Sure, but this objection also seems to apply to POST/TD, but for “actually shutting the AI down because it acted catastrophically badly” vs “getting shutdown in cases where humans are in control”. It will depend on the naturalness of this sort of reasoning of course. If you think the AI reasons about these two things exactly identically, then it would be more likely work.
In the absence of deceptive alignment, it seems like we can just add the relevant situations to our training regimen and give higher reward for POST-behaviour, thereby incentivising POST over the other rule.
What about cases where the AI would be able to seize vast amounts of power and humans no longer understand what’s going on?
because agents that lack a preference between each pair of different-length trajectories have no incentive to merely pretend to satisfy Timestep Dominance.
It seems like you’re assuming a particular sequencing here where you get a particular preference early and then this avoids you getting deceptive alignment later. But, you could also have that the AI first has the preference you wanted and then SGD makes it deceptively aligned later with different preferences and it merely pretends later. (If e.g., inductive biases favor deceptive alignment.)
What about cases where the AI would be able to seize vast amounts of power and humans no longer understand what’s going on?
Maybe this is fine because you can continuously adjust to real deployment regimes with crazy powerful AIs while still applying the training process? I’m not sure. Certainly this breaks some hopes which require only imparting these preferences in the lab (but that was always dubious).
It seems like your proposal in the post (section 16) requires some things could be specific to the lab setting (perfect replayability for instance). (I’m also scared about overfitting due to a huge number of trajectories on the same environment and input.) Separately, the proposal in section 16 seems pretty dubious to me and I think I can counterexample it pretty well even in the regime where n is infinite. I’m also not sold by the claim that stocastically choosing generalizes how you want. I see the footnote, but I think my objection stands.
Yes, nice point; I plan to think more about issues like this. But note that in general, the agent overtly doing what it wants and not getting shut down seems like good news for the agent’s future prospects.
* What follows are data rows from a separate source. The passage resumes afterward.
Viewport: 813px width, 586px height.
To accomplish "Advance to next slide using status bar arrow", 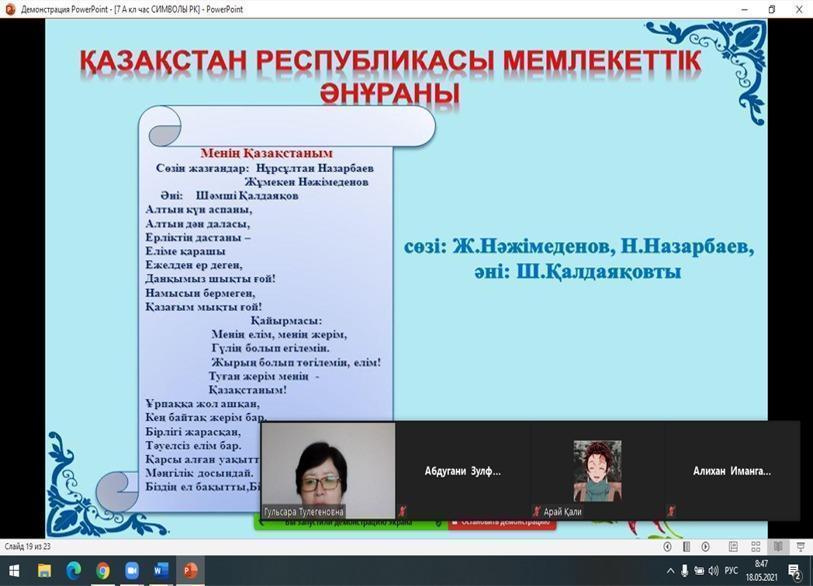I will [706, 547].
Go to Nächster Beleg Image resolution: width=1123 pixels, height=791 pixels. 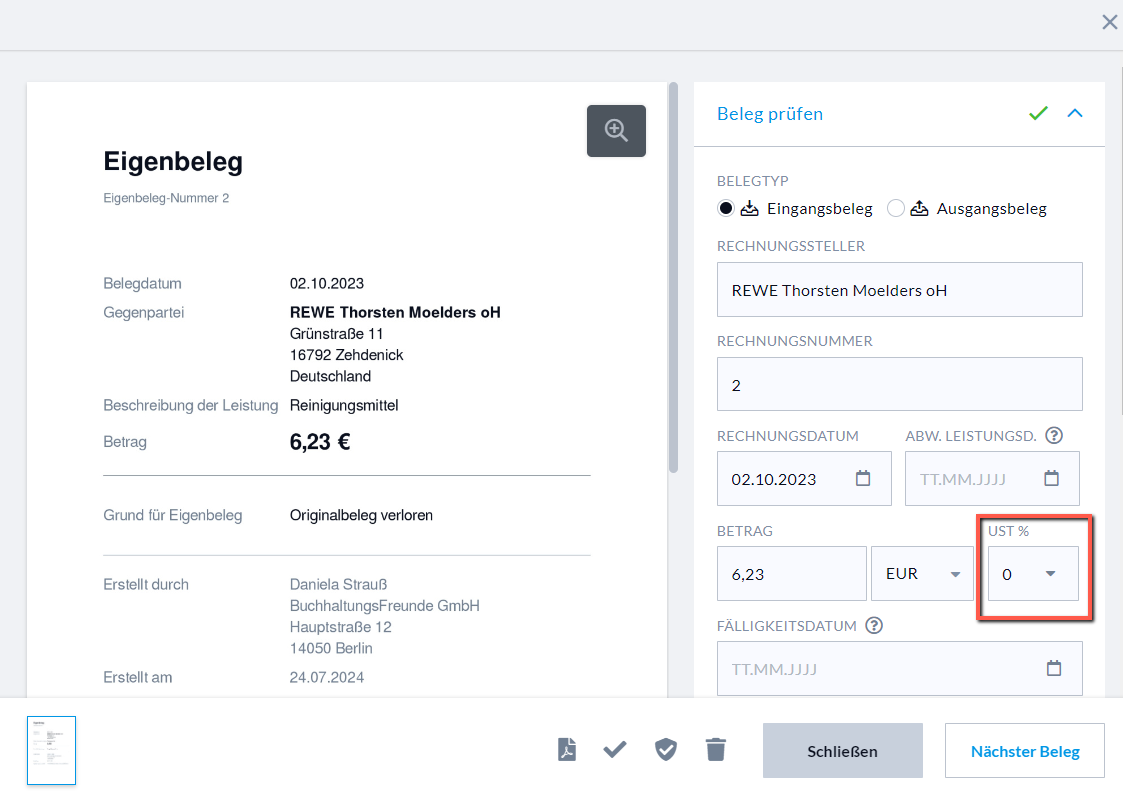pos(1024,751)
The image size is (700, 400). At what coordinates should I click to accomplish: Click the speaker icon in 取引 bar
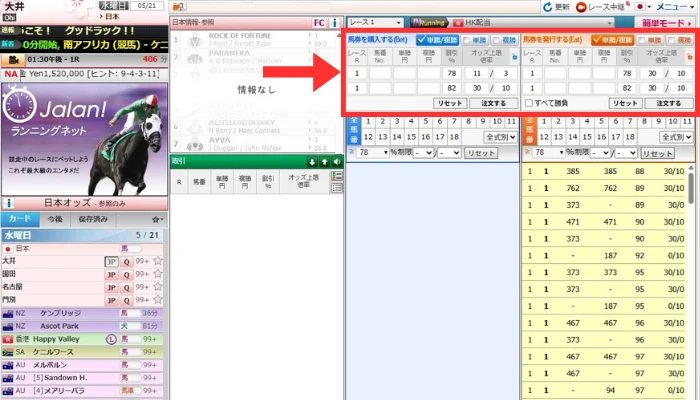pyautogui.click(x=337, y=161)
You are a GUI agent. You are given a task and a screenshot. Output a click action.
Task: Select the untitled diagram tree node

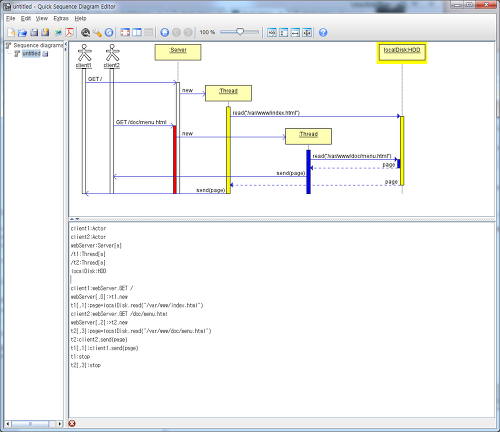(x=31, y=54)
It suggests that we humans are more likely to cooperate than the agent previously thought. That makes it more likely that overtly doing the bad thing timestep-dominates stealthily doing the bad thing.
I think there is probably a much simpler proposal that captures the spirt of this and doesn’t require any of these moving parts. I’ll think about this at some point. I think there should be a relatively simple and more intuitive way to make your AI expose it’s preferences if you’re willing to depend on arbitrarily far generalization, on getting your AI to care a huge amount about extremely unlikely conditionals, and on coordinating humanity in these unlikely conditionals.
I think there is probably a much simpler proposal that captures the spirt of this and doesn’t require any of these moving parts. I’ll think about this at some point.
Okay, interested to hear what you come up with! But I dispute that my proposal is complex/involves a lot of moving parts/depends on arbitrarily far generalization. My comment above gives more detail but in brief: POST seems simple, and TD follows on from POST plus principles that we can expect any capable agent to satisfy. POST guards against deceptive alignment in training for TD, and training for POST and TD doesn’t run into the same barriers to generalization as we see when we consider training for honesty.
I think there should be a way to get the same guarantees that only requires considering a single different conditional which should be much easier to reason about.
Maybe something like “what would you do in the conditional where humanity gives you full arbitrary power”.
You commented elsewhere asking for feedback on this post. So, here is my feedback.
On my initial skim it doesn’t seem to me like this approach is a particularly promising approach for prosaic AI safety. I have a variety of specific concerns. This is a somewhat timeboxed review, so apologies for any mistakes and lack of detail. I think a few parts of this review are likely to be confusing, but given time limitations, I didn’t fix this.
A question
It’s unclear to me what the expectation in Timestep Dominance is supposed to be with respect to. It doesn’t seem like it can be with respect to the agent’s subjective beliefs as this would make it even harder to impart. (And it’s also unclear what exactly this should mean as the agent’s subjective beliefs might be incoherant etc.)
If it’s with respect to some idealized notion of the environment then the situation gets much messier to analyze because the agent will uncertain about whether one action is Timestep Dominated by another action. I think this notion of Timestep Dominance might more crippling than the subjective verion, thnough I’m unsure.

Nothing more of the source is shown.